* **SHORT PROBLEM**
Extract the passage of the parliamentary sketch that runs from "But maybe we’re" up to and including "would play out.", and copy it word for word.

* **EXCERPT**

Sketch: MSPs take a trip down the rabbit hole
A debate on whether the Scottish Parliament should consent to the EU withdrawal bill gets bogged down in a discussion of woodland creatures
Adam Tomkins called it the “dullest constitutional crisis in history”, which is really unfair, because everyone knows that’s Prince Charles.
But maybe we’re just used to them now. New constitutional crisis? Same as the last constitutional crisis. It’s like watching an old film that was once considered shocking and realising just how much tastes have changed.
In this case, the crisis in question was the dispute between the Scottish and UK governments over the effect of Brexit legislation on devolved powers. It’s all quite confusing, but basically, MSPs are worried the EU Withdrawal Bill would allow Westminster to rule on devolved areas without Holyrood’s consent. So the vote was to decide whether MSPs should consent to giving consent to Westminster being able to rule without their consent.
And to be honest, with every party but the Tories worried about the legislation, it was pretty easy to see how it would play out.
Which is not to say we didn’t learn anything. For example, as Mike Rumbles informed Tomkins, explaining his party’s position: “We do not want anyone to construe that we would give our consent to the UK Government’s bill to leave the EU in the first place.”
Aha! The Lib Dems are opposed to Brexit! He admitted it! Tomkins looked delighted, boasting: “The cat’s been let out the bag!” somewhat drily.
This led to a brief moment of confusion, probably because of the idea that anyone would refer to Mike Rumbles as ‘the cat’. He’s certainly not very cat-like. In fact, you would really have to question what had gone wrong in a cat’s life to leave it looking like Lib Dem MSP Mike Rumbles. If anything, he looks more like a shaven bear.
But no, Rumbles wasn’t the cat in this analogy. Rumbles was the bag from which the cat escaped. It was a confusing start, and so it was reassuring to see things return to normality, with Neil Findlay using his speech to list all the things he was unhappy about, while Richard Leonard sat nearby, bobbing up and down like a pigeon.
Findlay’s plan, it seemed, was to push for cross-party talks in search of agreement, though not everyone looked convinced by that. Patrick Harvie seemed particularly troubled, possibly because the Greens only have six MSPs, making it statistically more likely that if any such meeting takes place, then he would have to attend it. It’s either that or pretend the meeting is about land reform and trick Andy Wightman into going.

* **SUPPLIED INFORMATION**

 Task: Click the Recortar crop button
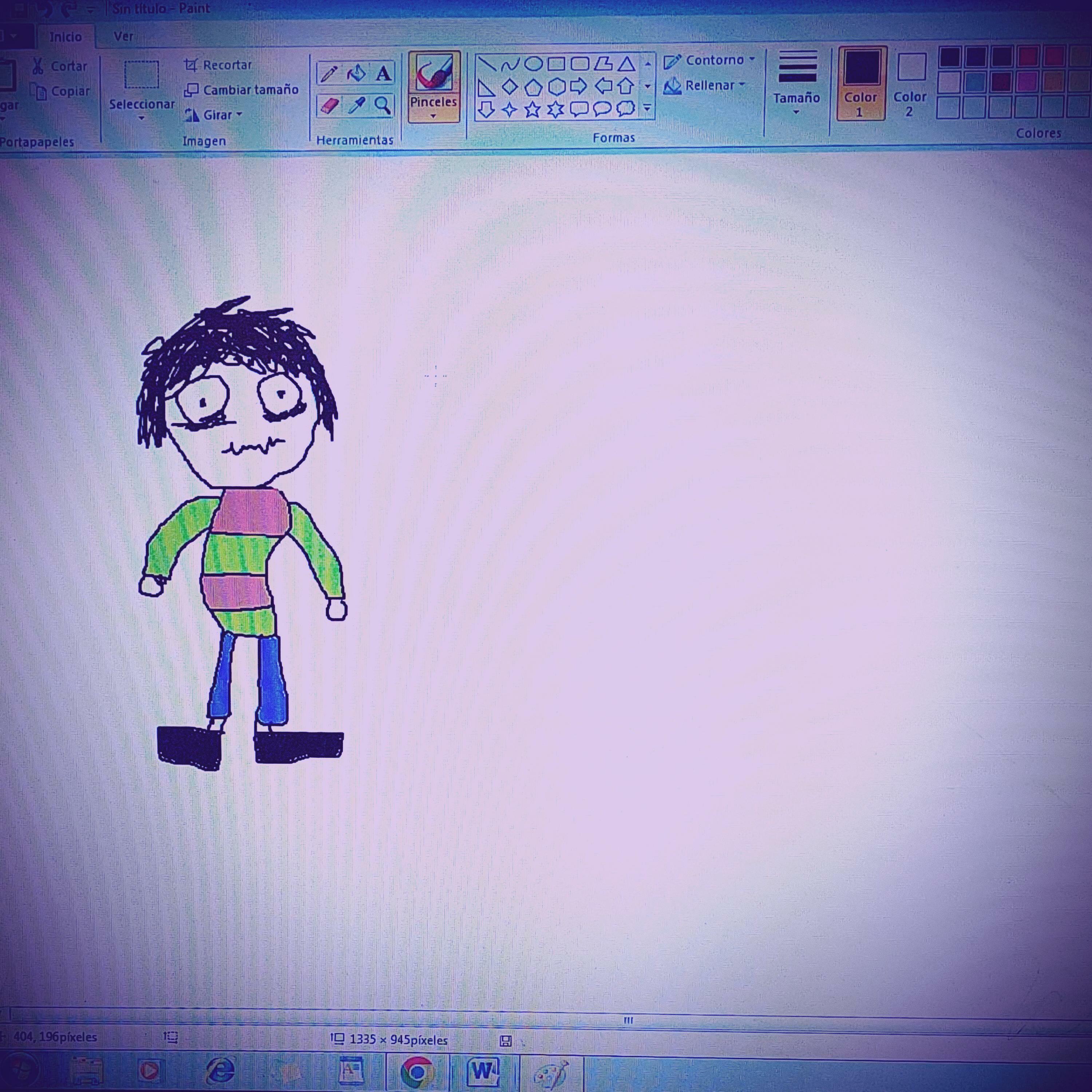click(218, 65)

* **FULL SOLUTION**
But maybe we’re just used to them now. New constitutional crisis? Same as the last constitutional crisis. It’s like watching an old film that was once considered shocking and realising just how much tastes have changed.
In this case, the crisis in question was the dispute between the Scottish and UK governments over the effect of Brexit legislation on devolved powers. It’s all quite confusing, but basically, MSPs are worried the EU Withdrawal Bill would allow Westminster to rule on devolved areas without Holyrood’s consent. So the vote was to decide whether MSPs should consent to giving consent to Westminster being able to rule without their consent.
And to be honest, with every party but the Tories worried about the legislation, it was pretty easy to see how it would play out.